La Organización Internacional del Trabajo (OIT) presentó los resultados de la encuesta mundial Hacia un futuro mejor para las mujeres en el trabajo: la opinión de las mujeres y de los hombres , cuyos resultados reflejan que 70% de las mujeres y 66% de los hombres preferirían que las mujeres tuviesen un empleo remunerado. Según el informe, estas cifras equivalen a más del doble del porcentaje de quienes prefieren que las mujeres se queden en el hogar. En todo el mundo, las mujeres preferirían trabajar en empleos remunerados (29%) o estar en situaciones que les permitiesen trabajar y cuidar de sus familias (41%), mientras que sólo 27% de las mujeres desea permanecer en el hogar.

Cabe destacar que 70% de mujeres que quisiera tener un empleo remunerado incluye en particular una mayoría de mujeres que actualmente no forman parte de la fuerza de trabajo.
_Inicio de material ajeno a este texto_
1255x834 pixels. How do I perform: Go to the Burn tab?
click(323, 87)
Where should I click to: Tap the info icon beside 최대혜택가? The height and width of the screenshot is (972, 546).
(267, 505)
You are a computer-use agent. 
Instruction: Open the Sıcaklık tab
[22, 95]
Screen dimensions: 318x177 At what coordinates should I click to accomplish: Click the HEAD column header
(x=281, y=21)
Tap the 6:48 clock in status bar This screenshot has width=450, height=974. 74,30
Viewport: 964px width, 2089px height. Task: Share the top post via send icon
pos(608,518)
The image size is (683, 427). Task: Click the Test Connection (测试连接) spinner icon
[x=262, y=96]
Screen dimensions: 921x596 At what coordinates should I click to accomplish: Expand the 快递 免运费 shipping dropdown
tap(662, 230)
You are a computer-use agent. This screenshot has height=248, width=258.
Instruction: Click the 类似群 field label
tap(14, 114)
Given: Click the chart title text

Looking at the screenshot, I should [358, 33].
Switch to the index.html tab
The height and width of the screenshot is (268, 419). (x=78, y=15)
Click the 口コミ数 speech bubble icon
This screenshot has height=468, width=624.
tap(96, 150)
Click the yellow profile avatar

Aún más importante, esto es cierto en casi todas las regiones del mundo, incluso en diversas regiones donde la tasa de participación de las mujeres en la fuerza de trabajo es tradicionalmente baja, como en los estados y territorios árabes.

El estudio realizado a nivel global, de la mano con Gallup, revela que en esta época los puntos de vista de las mujeres y de los hombres son muy similares; por ejemplo, a 28% de los hombres le gustaría que las mujeres de su familia tuviesen empleos remunerados; 29% quisiera que se quedaran en casa y 38% preferiría que pudiesen trabajar y cuidar del hogar.

A nivel mundial, es más probable que las mujeres que trabajan a tiempo completo para un empleador (más de 30 horas a la semana, según la definición de Gallup) prefieran situaciones que les permitan conciliar el trabajo con las obligaciones de la familia/el hogar. Las mujeres y los hombres con niveles de educación más altos son más propensos a preferir que las mujeres trabajen en empleos remunerados y proporcionen cuidado.

Esta encuesta muestra con claridad que la mayoría de las mujeres y de los hombres de todo el mundo prefieren que ellas tengan empleos remunerados. Las políticas de apoyo a la familia, que permiten que las mujeres permanezcan en el empleo remunerado y progresen profesionalmente estimulando a los hombres a asumir el justo porcentaje de responsabilidad en el trabajo de cuidado, son indispensables para alcanzar la igualdad de género en el trabajo , declaró Guy Ryder, director general de la OIT.

A nivel mundial, la mayoría de las mujeres empleadas dice que su salario es una contribución importante al ingreso del hogar (30%) o es la fuente principal (26 por ciento). Pero los hombres son todavía más propensos a declarar que ellos proveen la fuente principal de ingresos dentro del hogar.

No obstante, entre las mujeres y los hombres empleados con niveles de educación más altos, la disparidad en relación a su contribución al ingreso familiar es menor.

A escala mundial, las mujeres y los hombres comparten opiniones similares sobre las oportunidades de empleo de las mujeres. El informe constató que, si una mujer tiene un nivel de educación y experiencia similar a la de un hombre, las mujeres y los hombres de todo el mundo están más propensos a decir que ella tiene la misma oportunidad de encontrar un buen empleo en la ciudad o la región donde vive. En todo el mundo, 25% de las mujeres y 29% de los hombres dicen que las mujeres tienen mejores oportunidades de encontrar un buen empleo. No obstante, la evidencia muestra la existente desigualdad de género en los mercados laborales de todo el mundo.